Missed Opportunity: Federal initiative meant to help poor neighborhoods benefits the rich


WOODBRIDGE, Va. (InvestigateTV) – A 4,100-square-foot home, recently on the market for $535,000, advertised its “highly sought-after” neighborhood. It boasted its proximity to award-winning schools and shopping malls, all located in what the listing describes as “Woodbridge’s best location.”

Despite the surrounding evidence of well-manicured lawns with luxury cars in the driveways, the house is in what the federal government has designated a distressed, low-income area in need of investment through the help of tax breaks.

That’s news to residents.

There’s a lot of development and “houses going up,” said Arly Aguirre, who has lived in the neighborhood for seven years.

Arly Aguirre has lived in this Woodbridge, Virginia neighborhood for seven years. Officials deemed this area —30 miles south of Washington, D.C.— as distressed. Aguirre disagrees adding that home prices have risen to $500,000. (Jennifer Warnick, InvestigateTV)

But the Woodbridge community — 30 miles south of Washington, D.C.— is one of 8,700 U.S. neighborhoods chosen as an Opportunity Zone, a new government initiative that allows investors interested in developing to pay little to no capital gains taxes on projects.

Opportunity Zones, approved by Congress in 2017, were billed as an economic booster to help low-income communities in every state attract investments and to spur development in depressed areas. But an InvestigateTV analysis of economic data found Opportunity Zones in thriving communities in some of the wealthiest areas in the nation.

The federal government estimates the initiative will cost taxpayers $1.6 billion in lost tax revenue.

Critics worry the program has created a windfall for the rich.

There’s little oversight. Developers don’t have to report any metrics such as how many jobs the project created or how many affordable housing units were built. And, there is a loophole that allows investors to bypass distressed areas.

The proposal’s biggest supporters — authors of the initiative, regulators, investors and the four congressmen who sponsored the bill — aren’t talking. In all, 18 declined or didn’t respond to InvestigateTV’s interview requests.


The bipartisan Opportunity Zones legislation was tucked into President Donald Trump’s 2017 tax reform law. At the time, the effort was championed by Sens. Tim Scott (R-SC) and Cory Booker (D-NJ) and Reps. Ron Kind (D-WI) and Pat Tiberi (R-OH). President Trump claimed it as a personal success.

“We’re providing massive tax incentives for private investment in these areas to create jobs and opportunities where they are needed the most,” the president said in an April press release.

An Opportunity Zone must have a poverty rate of at least 20% or a median income that is 80% or lower of the state or metropolitan area.

The federal government created a list of eligible areas and allowed governors in each state to choose which ones would be declared Opportunity Zones, using census tracts – divisions of land within each county – to set the borders.

Is your neighborhood an Opportunity Zone?Opportunity Zones are in every state.
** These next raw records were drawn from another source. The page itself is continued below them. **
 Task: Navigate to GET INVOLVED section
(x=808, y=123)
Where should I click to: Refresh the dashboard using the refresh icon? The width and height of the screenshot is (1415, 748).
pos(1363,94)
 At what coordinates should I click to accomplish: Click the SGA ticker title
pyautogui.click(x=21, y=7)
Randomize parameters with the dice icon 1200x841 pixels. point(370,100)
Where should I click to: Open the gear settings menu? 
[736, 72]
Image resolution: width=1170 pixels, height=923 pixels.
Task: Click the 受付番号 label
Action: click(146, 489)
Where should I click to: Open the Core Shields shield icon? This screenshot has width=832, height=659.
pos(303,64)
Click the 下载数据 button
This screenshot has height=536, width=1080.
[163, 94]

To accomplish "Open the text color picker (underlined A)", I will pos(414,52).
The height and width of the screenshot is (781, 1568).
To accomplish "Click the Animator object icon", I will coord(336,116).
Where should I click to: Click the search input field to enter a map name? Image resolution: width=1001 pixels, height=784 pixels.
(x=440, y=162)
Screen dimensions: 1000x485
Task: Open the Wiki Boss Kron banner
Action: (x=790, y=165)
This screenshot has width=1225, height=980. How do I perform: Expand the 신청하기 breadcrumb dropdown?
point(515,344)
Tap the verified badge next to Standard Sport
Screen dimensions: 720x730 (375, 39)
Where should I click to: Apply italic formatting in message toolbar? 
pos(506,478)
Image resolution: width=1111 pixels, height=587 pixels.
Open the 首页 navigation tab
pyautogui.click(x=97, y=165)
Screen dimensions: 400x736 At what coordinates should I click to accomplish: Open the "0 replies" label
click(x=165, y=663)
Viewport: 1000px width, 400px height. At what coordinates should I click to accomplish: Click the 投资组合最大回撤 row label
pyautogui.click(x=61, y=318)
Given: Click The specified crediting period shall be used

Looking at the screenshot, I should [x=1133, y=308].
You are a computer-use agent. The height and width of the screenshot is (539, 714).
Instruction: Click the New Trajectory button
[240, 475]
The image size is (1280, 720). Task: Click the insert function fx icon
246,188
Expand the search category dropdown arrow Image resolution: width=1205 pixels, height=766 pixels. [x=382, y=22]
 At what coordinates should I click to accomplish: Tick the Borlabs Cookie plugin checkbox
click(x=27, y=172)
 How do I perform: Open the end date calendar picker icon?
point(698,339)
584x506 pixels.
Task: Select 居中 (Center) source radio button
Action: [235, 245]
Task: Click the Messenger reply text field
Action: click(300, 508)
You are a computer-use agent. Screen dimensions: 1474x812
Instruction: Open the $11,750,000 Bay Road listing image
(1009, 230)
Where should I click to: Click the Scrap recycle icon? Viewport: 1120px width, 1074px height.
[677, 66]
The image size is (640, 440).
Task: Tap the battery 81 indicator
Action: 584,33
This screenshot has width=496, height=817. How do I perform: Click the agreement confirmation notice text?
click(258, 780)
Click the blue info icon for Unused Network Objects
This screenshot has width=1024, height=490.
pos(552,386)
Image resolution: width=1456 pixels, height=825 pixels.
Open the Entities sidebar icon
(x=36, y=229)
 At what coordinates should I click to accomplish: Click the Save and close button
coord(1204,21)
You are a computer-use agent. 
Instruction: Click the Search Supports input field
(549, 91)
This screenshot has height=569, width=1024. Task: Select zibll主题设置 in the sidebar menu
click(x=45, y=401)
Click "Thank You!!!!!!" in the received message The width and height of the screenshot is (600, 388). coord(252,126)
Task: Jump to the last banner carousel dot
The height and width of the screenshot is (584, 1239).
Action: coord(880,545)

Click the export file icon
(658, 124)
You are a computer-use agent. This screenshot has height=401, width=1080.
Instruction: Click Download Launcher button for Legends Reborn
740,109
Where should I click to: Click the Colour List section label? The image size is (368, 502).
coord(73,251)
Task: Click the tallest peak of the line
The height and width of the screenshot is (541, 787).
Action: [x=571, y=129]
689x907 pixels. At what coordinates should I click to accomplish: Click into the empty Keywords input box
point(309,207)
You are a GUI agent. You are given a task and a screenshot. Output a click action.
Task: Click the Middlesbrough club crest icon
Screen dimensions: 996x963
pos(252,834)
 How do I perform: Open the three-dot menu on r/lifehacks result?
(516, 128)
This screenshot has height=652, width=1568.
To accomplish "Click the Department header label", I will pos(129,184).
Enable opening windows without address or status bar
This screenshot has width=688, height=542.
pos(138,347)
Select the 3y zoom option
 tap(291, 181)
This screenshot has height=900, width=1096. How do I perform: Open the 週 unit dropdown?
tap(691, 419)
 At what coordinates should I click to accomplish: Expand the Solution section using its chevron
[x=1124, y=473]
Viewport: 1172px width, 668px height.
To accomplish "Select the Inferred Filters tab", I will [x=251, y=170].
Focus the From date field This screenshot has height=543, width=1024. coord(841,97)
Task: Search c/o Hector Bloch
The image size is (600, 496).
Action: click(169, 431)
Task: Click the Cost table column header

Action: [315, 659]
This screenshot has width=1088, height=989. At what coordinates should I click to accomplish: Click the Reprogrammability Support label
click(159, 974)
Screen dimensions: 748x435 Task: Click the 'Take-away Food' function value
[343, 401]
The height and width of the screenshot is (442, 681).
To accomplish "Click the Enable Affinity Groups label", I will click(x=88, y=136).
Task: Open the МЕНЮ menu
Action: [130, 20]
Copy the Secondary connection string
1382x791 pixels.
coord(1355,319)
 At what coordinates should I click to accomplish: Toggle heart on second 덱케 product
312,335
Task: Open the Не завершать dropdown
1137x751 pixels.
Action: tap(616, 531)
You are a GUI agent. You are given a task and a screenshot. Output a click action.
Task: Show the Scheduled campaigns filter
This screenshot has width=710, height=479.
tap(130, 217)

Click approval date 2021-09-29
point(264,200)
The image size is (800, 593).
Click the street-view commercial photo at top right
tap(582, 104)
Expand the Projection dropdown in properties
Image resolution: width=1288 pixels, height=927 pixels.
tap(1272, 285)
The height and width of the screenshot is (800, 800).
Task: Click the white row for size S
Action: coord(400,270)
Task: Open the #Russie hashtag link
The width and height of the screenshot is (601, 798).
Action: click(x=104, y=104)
This interactive map allows you to explore your area. Red zones are low income. Blue areas are wealthier zones that border low-income ones.

The vast majority of the zones met the disadvantaged criteria, but some of the poorest areas in the nation were left behind. In fact, only two out of every five of the neighborhoods with a more than 50% poverty rate were selected, according to an analysis by InvestigateTV.

Instead, governors chose Opportunity Zones in one of the wealthiest counties in the nation, oceanfront tourist hot spots and in areas bordering the Grand Canyon.

Greg LeRoy, executive director of Good Jobs First, a think tank based in Washington, D.C., has been tracking Opportunity Zones. “The big challenge here is whether or not any new investment will happen that wouldn’t have happened otherwise,” he said. (Owen Hornstein, InvestigateTV)

“It flies in the face of the rhetoric surrounding this program,” said Greg LeRoy, executive director of Good Jobs First, a think tank based in Washington, D.C. that tracks tax subsidies. “If you say a big chunk of this money could be going to these areas that aren’t really behind, that really kind of defrocks the whole program.”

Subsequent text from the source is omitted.